Em artigo para o New York Times, Shadi Hamid analisou a derrocada da Irmandade Muçulmana seguida do golpe militar que depôs o presidente democraticamente eleito Mohamed Morsi menos de um ano após chegar ao poder. O que parecia uma vitória do islamismo moderado se mostrou o fracasso do modelo de democracia egípcio e a volta dos militares ao poder – ao menos momentaneamente. A mensagem central do texto de Hamid é a de que os islâmicos que apostaram pela via democrática foram derrubados e isto dá força aos islâmicos que lutam pela via das armas, como a Al Qaeda e outros. A democracia não aceitaria o islamismo (militante) por essência.
Concordo com a análise, ainda que veja um problema na concepção dos islâmicos radicais de democracia e participação.
A imposição de leis islâmicas, restrições à forma como as pessoas decidem viver etc., além dos abusos aos direitos humanos que vêm junto com imposição da Sharia e leis que restringem liberdades são, em si, uma ofensa à democracia. A democracia, então, pressupõe o secularismo como valor, em conjunto com o respeito aos direitos humanos, ao passo que imposições religiosas seriam uma afronta aos mesmos direitos e mesmo à própria democracia. Por mais que na democracia a maioria governe, minorias não podem ser alienadas, senão temos uma ditadura da maioria, e é exatamente isto que vemos em regimes que utilizam a religião como forma de controle social, como bandeira ou mesmo como pano de fundo.

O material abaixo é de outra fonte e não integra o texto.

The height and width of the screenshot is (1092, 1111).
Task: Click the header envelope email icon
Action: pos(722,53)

A conclusão (minha) possível seria que o islamismo radical é inimigo ou incompatível com a democracia. Da mesma forma que, no Brasil, os neopentecostais são incompatíveis com a democracia no momento em que se apropriam das estruturas do Estado e tentam impor seus valores retrógrados e medievais. Isto não por serem islâmicos (ou, no caso brasileiro, neopentecostais), mas por utilizarem estes valores como norteadores dentro de um regime democrático, transformando-o em uma forma de ditadura, de imposição de valores.
O importante é analisar se o problema é o golpe/revolução contra os islâmicos militantes (isso porque a Irmandade Muçulmana é muito mais light que os salafistas também com representação no parlamento egípcio) ou o próprio islamismo militante impositor da Sharia e incompatível com a democracia no modelo que conhecemos e/ou defendemos. Qual é o limite das imposições religiosas de um partido – quer represente maioria ou não da população – sob toda a população frente a noções básicas de democracia e direitos humanos?

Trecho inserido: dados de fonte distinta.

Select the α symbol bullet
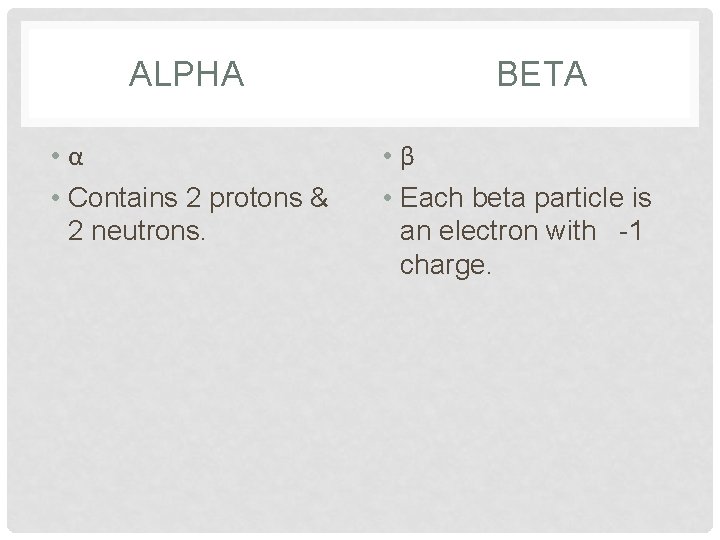The width and height of the screenshot is (720, 540). point(76,160)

Em outras palavras, dada a aparente incompatibilidade entre democracia e imposição de valores religiosos, o papel do exército egípcio foi o de simplesmente restaurar a democracia – isto se se confirmarem novas eleições e a efetiva restauração da democracia. (Podemos não concordar com os meios, claro: uma forma não-democrática de restaurar a democracia é legítima?)

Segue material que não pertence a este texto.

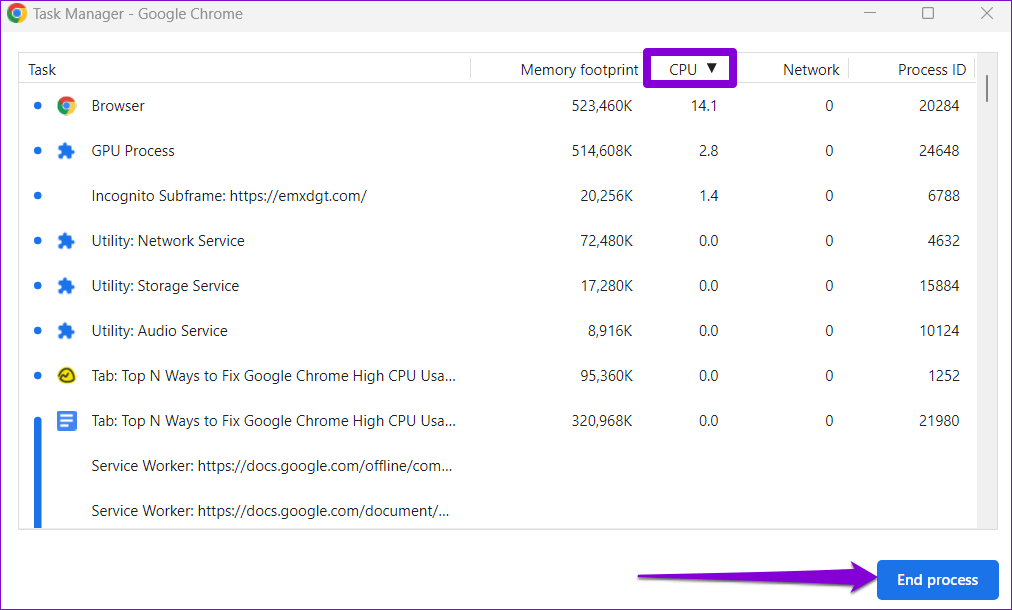Click the Google Docs icon of second Tab row

click(67, 421)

Outro ponto importante é a atual discussão sobre a possível exclusão da Irmandade Muçulmana de futuras eleições, assim como fantoches que ela porventura busque plantar para retomar o poder, além da exclusão de salafistas mais radicais. Seria esta proibição incompatível com a democracia, mesmo que os ideais de tais partidos sejam, em tese, antidemocráticos?
Que as tentativas da Irmandade, do AKP, partido de Erdogan na Turquia, também objeto de protestos e revolta, e, no Brasil, de grupos evangélicos com iniciativas como a PEC 33, de tomarem o Estado com a intenção de impor valores religiosos se mostram incompatíveis com a democracia, é um fato; mas até que ponto estes “retrocessos a modelos fascistas” podem ser simplesmente excluídos do debate público ou do acesso à democracia representativa, dos parlamentos?
Os judiciários acabam tendo um papel preponderante – vide, no caso do Brasil, o STF tomando recentemente diversas decisões contra imposições religiosas – e, querendo ou não, mesmo o exército acaba tendo este papel de mediador em um país como o Egito, com frágeis instituições.
Estamos diante de um dilema interessante, sobre se a democracia precisa ser defendida dela mesma e quais meios podem ou devem ser usados para este fim. Seguindo o raciocínio, sem a garantia do secularismo, resta apenas a manipulação das massas por discursos retrógrados e deslocados, ou seja, não há uma efetiva democracia, onde as pessoas são capazes de dar sua opinião e contribuir livremente. Em outras palavras, se não existem as condições básicas para que exista um sistema democrático (secularismo e pessoas livres e aptas a decidir), este modelo não seria, obviamente, democrático.
De modo que o golpe militar egípcio seria um “contragolpe”, uma restauração da democracia que não existiria enquanto refém da religião. Isto, aliás, dá força às teses de que o Egito passa por uma revolução e não por um simples golpe. Resta agora acompanhar o desenvolvimento da política no país e esperar que ele não pule de uma não-democracia religiosa para uma ditadura pura e simples, militar. De novo.